Please write the items from the line containing "Open Display Settings monitor icon" through the line containing "click(x=565, y=887)" as a two-column CSV with columns named text and answer. Give one row per item, put each value in a single quoted field with line breaks replaced by spaces, and leave the pictures out.

Exercise input
========

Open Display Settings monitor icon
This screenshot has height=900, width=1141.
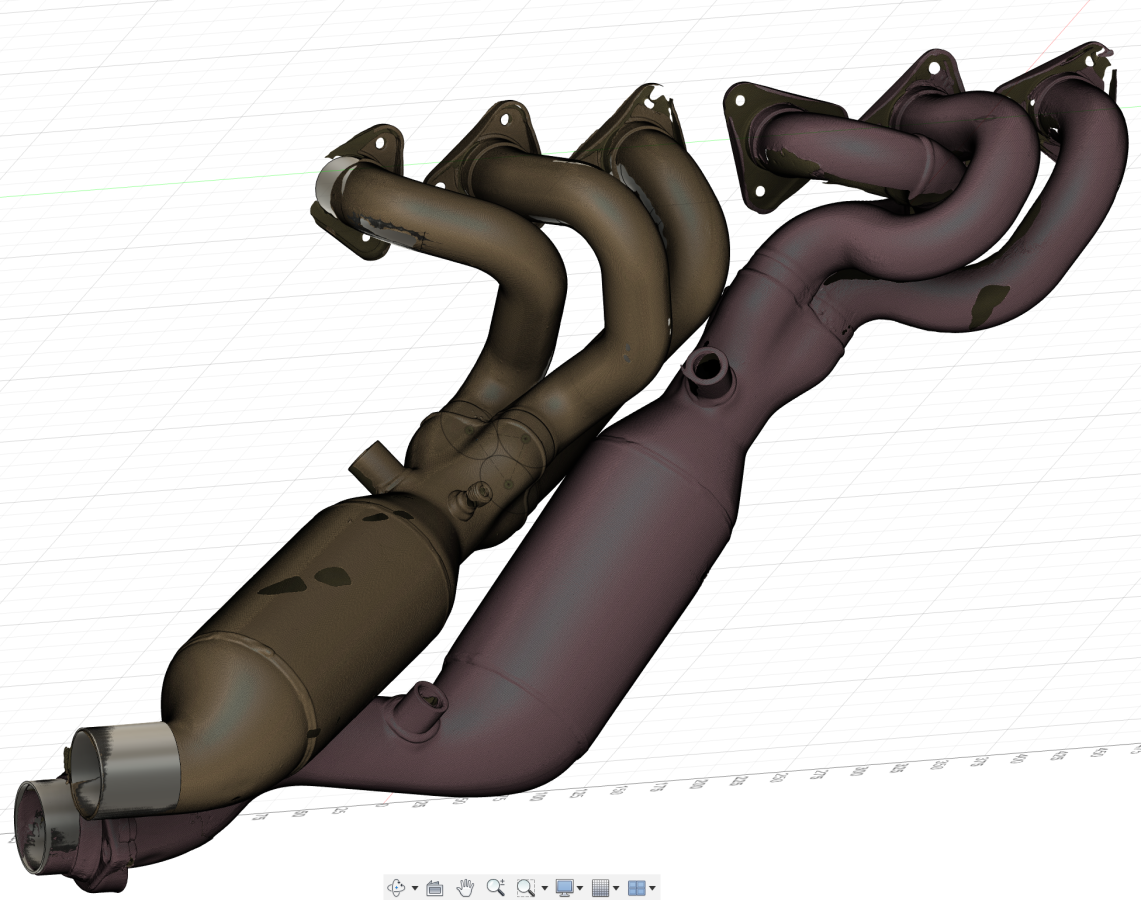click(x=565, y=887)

========

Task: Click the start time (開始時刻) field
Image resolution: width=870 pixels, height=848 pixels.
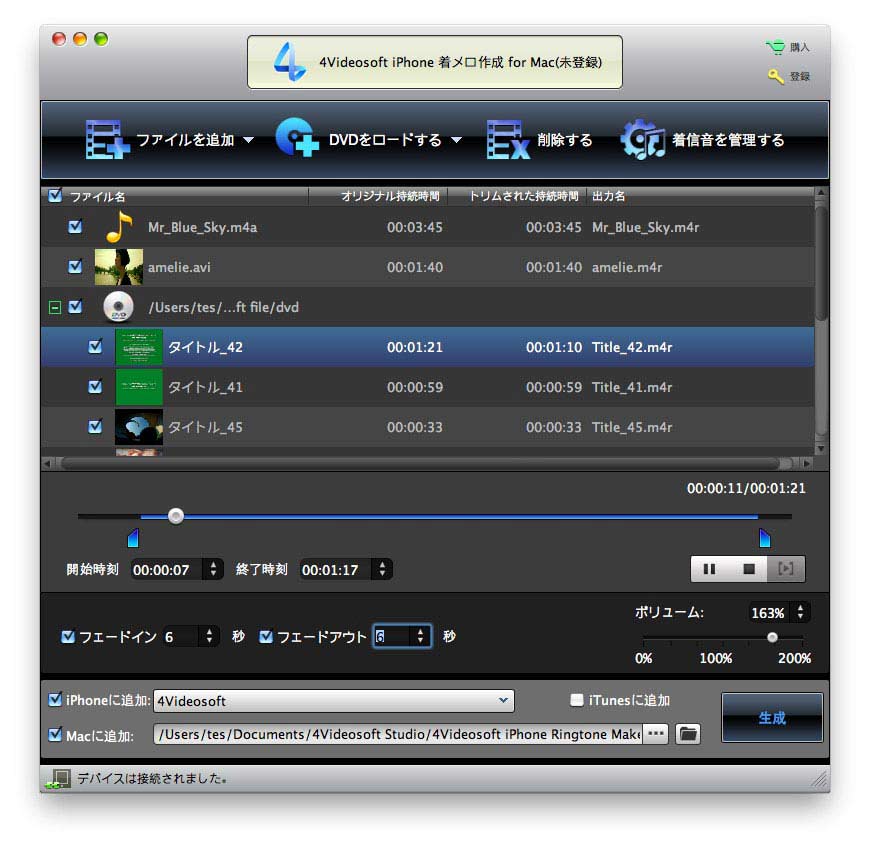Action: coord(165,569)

========

Expected answer
text,answer
"Open Display Settings monitor icon This screenshot has height=900, width=1141.","click(x=565, y=887)"